What is Parotidectomy?
Parotidectomy refers to the surgical removal of the parotid gland. This gland is the largest of our major salivary glands.
Types of Parotidectomy
1. Superficial Parotidectomy:
Removal of the parotid tumour located on top of the facial nerve.
2. Deep Lobe Parotidectomy:
Removal of the parotid tumour located deep to the facial nerve. You may experience some weakness of facial movements after this procedure
3. Total Parotidectomy:
Removal of the entire parotid gland, usually performed for aggressive parotid cancers.
When is Parotidectomy Needed?
- Parotid cancers
- Benign parotid tumours with risk of becoming cancerous or recurrent infections
- To remove the lymph nodes within the parotid gland that are affected by the spread from other cancers of the head and neck region
How is the Surgery Performed?
- Performed under general anaesthesia
- A facial nerve monitor may be used
- Further details of the procedure will be provided by your ENT surgeon.
Preparation for Surgery
- You will undergo anaesthesia review and blood tests before the surgery to determine your fitness for surgery.
- Duration of surgery ranges from two to four hours, depending on the procedure and approach.
- You may need to stop aspirin and other blood thinning medications for seven to ten days before surgery to reduce the risk of bleeding. If you have to continue them for other medical reasons, please check with your ENT surgeon.
- Your surgery may be postponed if you develop a fever, cold, flu, sore throat or any other illnesses 24 to 48 hours before the day of surgery. Please inform the ENT clinic or surgeon if you feel unwell before the surgery.
What to Expect Immediately After the Surgery?
- Stitches and numbness around the wound site
- A neck drain may be placed around the wound site.
- You will be able to eat, drink and talk after the surgery
Possible Risks of Surgery
1. Facial Weakness
As the facial nerve runs closely within the parotid gland, you may experience temporary weakness of facial movements, such as closing your eyes and facial asymmetry. Permanent damage to the facial nerve is rare (unless caused by cancer).
2. Bleeding / Wound Swelling
A neck drain may be placed during surgery to facilitate drainage of excess fluid, prevent the formation of blood clots and collection of saliva.

**Supplied entries**
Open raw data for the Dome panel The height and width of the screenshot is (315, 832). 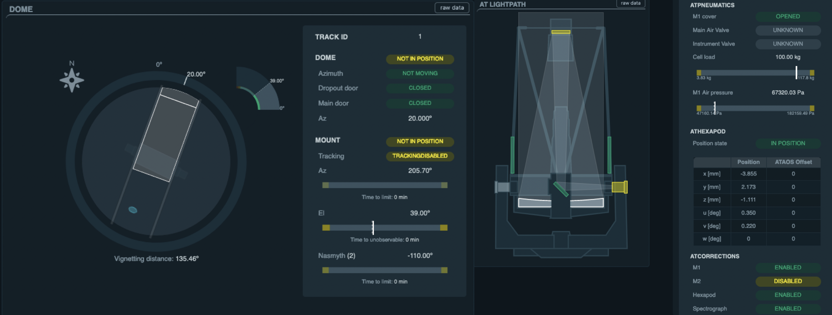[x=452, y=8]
...
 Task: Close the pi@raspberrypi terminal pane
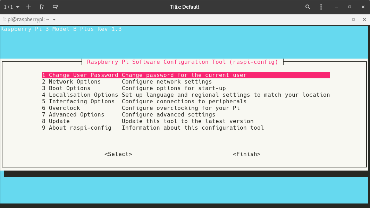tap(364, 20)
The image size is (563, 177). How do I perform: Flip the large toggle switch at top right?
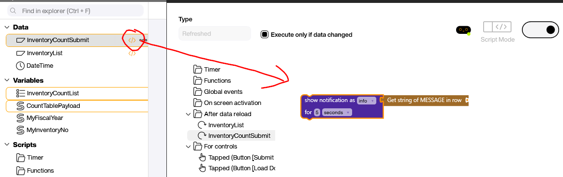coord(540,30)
---
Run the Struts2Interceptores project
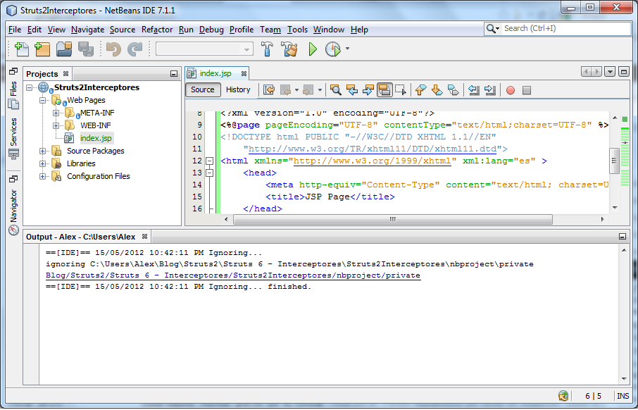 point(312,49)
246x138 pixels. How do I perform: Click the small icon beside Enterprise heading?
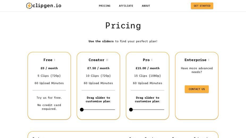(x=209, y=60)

**Exercise requirements**
1. In the parotidectomy text, how long does the surgery take?
2. Continue the parotidectomy text from where it stops.

**Outputs for the tasks**
1. Two to four hours, depending on the procedure and approach.

2.
3. Wound Site and Ear Lobe Numbness
Numbness around the wound site is common after surgery. This improves as the wound heals. Injury to the greater auricular nerve may also cause numbness of the ear lobe.
4. Frey’s Syndrome
This is a rare complication whereby patients develop sweating over the cheek area when they are eating or salivating. This occurs due to abnormal regeneration of nerve fibres that control salivation with the nerve fibres that control sweating.
5. Wound Scarring and Infection
Your doctor may prescribe antibiotics to treat any infection. The chance of scar or keloid formation is less than 1%.
6. First Bite Syndrome
This is uncommon and occurs in the removal of deep lobe tumours. You may feel pain on your first bite which subsequently improves with each bite.
Home Care After Surgery
You can resume normal activities as your condition improves.
There are no restrictions on your diet. However, a soft diet is advised if you have throat discomfort.
Take pain medications or antibiotics as prescribed.
Keep the exposed wound clean and dry. Check your wound daily for:
• Discharge (blood, pus)
• Severe pain
If you develop any of the above, please inform the ENT clinic or surgeon immediately.
Care of Drain
If you are discharged with a neck drain, keep the drain well secured and anchor it at waist level. Remember to measure and record the amount of drainage daily.
Please keep to your appointment date and timing for review of the wound and removal of stitches or drain.